他把自己的頭發從男人手裏解救出來,邁着小碎步朝人堆裏跑了過去。人群正圍着一顆柳樹指指點點。胡千青憑着個子小,沖到了最前面。原本的大柳樹此時葉子落光了。

“一夜之間這柳樹就死了。”

“也不知道是怎麽回事,難道是昨天的....不會是妖怪吧?”有人開始猜測。

“別亂說,昨天的肯定是神仙,那是祥瑞,一定是柳樹成仙了,昨天就是他飛升了。”人群裏有人突然叫嚷起來。這個觀點受到了大家的一直認可,圍觀的老百姓又開始下跪叩首,各個虔誠的不行。

胡千青坐在河邊,不時的伸出手來,但是那日出現的火焰再也沒有出現過。他不死心的試了一遍又一遍,一張小臉皺成一團,直到他的手臂發酸,擡不起來的時候他才不得不停下來。撿起一塊小石頭扔到河裏,水花飛濺。
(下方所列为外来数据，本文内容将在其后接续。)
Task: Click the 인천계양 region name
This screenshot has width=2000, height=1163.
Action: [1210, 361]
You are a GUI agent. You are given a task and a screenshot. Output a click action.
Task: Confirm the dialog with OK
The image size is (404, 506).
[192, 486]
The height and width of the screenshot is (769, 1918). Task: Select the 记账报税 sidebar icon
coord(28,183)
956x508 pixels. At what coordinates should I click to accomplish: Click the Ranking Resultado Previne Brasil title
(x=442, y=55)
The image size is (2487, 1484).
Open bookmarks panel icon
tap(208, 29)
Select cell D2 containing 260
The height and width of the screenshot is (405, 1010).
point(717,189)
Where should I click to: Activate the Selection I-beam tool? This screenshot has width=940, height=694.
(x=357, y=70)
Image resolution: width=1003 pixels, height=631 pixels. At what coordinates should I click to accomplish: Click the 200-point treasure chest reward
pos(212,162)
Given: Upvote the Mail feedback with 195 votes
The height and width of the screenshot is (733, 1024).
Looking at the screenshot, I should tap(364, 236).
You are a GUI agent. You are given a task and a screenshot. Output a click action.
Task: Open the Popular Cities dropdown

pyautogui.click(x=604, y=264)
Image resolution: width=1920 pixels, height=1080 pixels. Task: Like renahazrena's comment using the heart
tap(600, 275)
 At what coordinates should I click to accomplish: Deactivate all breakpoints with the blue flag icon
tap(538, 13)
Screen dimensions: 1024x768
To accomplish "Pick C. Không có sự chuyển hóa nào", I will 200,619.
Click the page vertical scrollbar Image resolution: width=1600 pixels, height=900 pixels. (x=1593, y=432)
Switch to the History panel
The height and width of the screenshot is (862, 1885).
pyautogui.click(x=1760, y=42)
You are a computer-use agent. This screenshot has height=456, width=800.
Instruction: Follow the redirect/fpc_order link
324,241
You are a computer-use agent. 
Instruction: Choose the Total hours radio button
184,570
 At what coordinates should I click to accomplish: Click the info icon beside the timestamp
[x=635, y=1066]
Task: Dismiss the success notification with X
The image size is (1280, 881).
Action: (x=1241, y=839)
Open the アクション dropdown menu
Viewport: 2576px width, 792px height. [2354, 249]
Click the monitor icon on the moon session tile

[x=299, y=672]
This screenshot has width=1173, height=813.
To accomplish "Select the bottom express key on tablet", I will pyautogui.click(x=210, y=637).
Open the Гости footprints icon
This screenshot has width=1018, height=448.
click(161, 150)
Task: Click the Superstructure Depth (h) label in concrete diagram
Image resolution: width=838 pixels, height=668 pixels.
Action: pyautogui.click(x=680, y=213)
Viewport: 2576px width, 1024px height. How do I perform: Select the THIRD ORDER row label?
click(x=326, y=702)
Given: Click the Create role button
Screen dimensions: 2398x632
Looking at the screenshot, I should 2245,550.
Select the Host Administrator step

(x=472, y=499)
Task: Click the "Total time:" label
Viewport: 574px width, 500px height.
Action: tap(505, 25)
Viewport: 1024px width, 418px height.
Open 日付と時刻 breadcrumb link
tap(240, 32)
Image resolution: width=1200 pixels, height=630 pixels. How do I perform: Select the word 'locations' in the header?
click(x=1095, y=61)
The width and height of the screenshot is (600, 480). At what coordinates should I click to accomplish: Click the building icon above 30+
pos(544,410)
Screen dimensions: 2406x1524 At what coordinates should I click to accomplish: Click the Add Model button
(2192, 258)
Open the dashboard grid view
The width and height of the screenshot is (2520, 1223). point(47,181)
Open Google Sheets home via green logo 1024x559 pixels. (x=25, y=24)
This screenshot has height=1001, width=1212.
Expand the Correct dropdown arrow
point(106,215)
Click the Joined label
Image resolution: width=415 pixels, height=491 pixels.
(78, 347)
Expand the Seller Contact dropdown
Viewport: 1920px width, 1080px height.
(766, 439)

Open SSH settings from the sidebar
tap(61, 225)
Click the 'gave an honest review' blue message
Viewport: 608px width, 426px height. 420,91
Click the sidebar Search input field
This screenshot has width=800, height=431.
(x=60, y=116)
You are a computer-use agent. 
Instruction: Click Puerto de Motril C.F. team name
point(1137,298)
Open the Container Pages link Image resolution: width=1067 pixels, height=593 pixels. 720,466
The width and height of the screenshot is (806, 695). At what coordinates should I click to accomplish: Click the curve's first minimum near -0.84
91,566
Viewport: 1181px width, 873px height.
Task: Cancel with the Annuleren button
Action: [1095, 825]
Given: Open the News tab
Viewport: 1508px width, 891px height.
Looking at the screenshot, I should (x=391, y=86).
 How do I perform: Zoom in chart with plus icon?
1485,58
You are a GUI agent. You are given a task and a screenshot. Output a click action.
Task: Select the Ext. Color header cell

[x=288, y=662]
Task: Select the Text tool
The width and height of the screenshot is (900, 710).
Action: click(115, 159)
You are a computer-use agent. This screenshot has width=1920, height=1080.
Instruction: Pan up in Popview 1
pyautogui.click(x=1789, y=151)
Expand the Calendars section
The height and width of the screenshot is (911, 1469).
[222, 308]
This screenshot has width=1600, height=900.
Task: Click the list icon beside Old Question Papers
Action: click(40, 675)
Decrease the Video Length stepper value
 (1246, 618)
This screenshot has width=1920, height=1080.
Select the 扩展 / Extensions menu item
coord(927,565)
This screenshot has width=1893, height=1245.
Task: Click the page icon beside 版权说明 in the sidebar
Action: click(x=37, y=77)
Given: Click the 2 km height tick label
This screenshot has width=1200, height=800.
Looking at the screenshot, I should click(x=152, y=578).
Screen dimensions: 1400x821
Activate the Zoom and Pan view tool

他的肚子咕嚕咕嚕的叫起來,胡千青從石頭上爬起來,走到一棵樹下,仰着臉沖樹上的鄭炎說道:“我餓了。”

男人看了他一眼,道:“我不餓。”

胡千青氣急。他氣沖沖的回到了原地,一柄長劍插在了他的腳邊,把他吓了一跳。

“幹什麽?”他怒道。

“自己捉魚吃吧。”

胡千青看了一眼泛着寒光的利劍,心裏道,捉魚難道不該用漁網或者魚竿的嗎?但是男人好像完全沒有要幫忙的意思,他站起來抓着手裏的劍,一步步小心地走到河邊。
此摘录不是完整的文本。